• [BRIEF]: Transcribe the passage of the article on attorney fees below, from "A recent Business" up to and including "March; Patrick Bright.".

• [SELECTED TEXT]:
******

Insureds Can’t Recover Attorney Fees for Work on Their Own Behalf

April 27, 2023

A recent Business Insurance by Judy Greenwald, “Insureds Can’t Recover Attorney Fees for Work on Their Own Behalf,” reports that, under California law, insureds may not recover attorneys fees for work they performed on their own behalf, a federal appeals court ruled in affirming a lower court decision in Travelers Cos. Inc. units’ favor.

Kathleen March and Patrick Bright, a married couple who are both attorneys and owners of Walking U Ranch LLC  in New Cuyama, California, were involved in an underlying property dispute with a neighbor for which Travelers Cos. units had a duty to defend under the insureds’ primary and excess agribusiness policies, according to court papers in The Travelers Indemnity Co. of Connecticut; Travelers Casualty Insurance Co. of America v. Walking U Ranch LLC, Katheen P. March; Patrick Bright.

******

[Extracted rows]
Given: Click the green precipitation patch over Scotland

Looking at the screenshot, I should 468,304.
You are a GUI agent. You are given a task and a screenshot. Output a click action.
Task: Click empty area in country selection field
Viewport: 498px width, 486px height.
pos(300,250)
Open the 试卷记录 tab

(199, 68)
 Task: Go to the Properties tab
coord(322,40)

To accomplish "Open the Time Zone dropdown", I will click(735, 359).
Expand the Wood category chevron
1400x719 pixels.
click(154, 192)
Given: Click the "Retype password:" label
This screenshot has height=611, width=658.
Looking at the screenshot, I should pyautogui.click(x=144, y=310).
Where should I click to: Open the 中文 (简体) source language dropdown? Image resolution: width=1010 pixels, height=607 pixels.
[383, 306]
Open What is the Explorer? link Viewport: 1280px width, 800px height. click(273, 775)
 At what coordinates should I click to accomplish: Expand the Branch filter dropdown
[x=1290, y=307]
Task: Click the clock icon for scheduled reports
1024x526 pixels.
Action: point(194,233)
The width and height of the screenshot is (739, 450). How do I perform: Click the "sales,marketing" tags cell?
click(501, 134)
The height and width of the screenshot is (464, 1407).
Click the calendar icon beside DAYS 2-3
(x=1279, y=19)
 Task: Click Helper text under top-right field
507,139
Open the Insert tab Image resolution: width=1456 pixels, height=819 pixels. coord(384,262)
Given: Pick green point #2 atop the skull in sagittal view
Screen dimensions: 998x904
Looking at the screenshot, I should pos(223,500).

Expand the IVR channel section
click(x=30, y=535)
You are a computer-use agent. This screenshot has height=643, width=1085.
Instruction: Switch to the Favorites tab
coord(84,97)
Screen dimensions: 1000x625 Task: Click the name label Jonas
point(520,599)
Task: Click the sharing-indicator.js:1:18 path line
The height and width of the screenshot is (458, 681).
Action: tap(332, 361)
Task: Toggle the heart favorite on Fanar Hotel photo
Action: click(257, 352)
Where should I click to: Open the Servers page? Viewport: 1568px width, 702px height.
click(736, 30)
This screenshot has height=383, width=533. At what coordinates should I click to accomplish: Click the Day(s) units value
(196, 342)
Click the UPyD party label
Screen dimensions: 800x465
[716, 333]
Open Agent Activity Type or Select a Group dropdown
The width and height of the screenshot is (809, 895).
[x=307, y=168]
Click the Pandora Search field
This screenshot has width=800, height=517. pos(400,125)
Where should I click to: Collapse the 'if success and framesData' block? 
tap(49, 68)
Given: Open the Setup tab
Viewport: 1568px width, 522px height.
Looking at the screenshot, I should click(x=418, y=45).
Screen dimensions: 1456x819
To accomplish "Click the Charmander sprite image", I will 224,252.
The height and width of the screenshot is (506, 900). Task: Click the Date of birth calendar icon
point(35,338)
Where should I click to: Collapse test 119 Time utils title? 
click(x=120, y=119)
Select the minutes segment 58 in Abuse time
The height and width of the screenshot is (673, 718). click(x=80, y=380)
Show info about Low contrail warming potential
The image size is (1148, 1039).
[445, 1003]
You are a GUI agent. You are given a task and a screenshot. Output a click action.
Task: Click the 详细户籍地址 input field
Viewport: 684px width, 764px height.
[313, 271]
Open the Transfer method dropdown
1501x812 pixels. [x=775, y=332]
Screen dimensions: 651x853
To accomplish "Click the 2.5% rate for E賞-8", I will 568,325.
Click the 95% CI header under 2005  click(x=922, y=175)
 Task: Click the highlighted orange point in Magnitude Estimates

******

• [EXERCISE SOLUTION]:
A recent Business Insurance by Judy Greenwald, “Insureds Can’t Recover Attorney Fees for Work on Their Own Behalf,” reports that, under California law, insureds may not recover attorneys fees for work they performed on their own behalf, a federal appeals court ruled in affirming a lower court decision in Travelers Cos. Inc. units’ favor.

Kathleen March and Patrick Bright, a married couple who are both attorneys and owners of Walking U Ranch LLC  in New Cuyama, California, were involved in an underlying property dispute with a neighbor for which Travelers Cos. units had a duty to defend under the insureds’ primary and excess agribusiness policies, according to court papers in The Travelers Indemnity Co. of Connecticut; Travelers Casualty Insurance Co. of America v. Walking U Ranch LLC, Katheen P. March; Patrick Bright.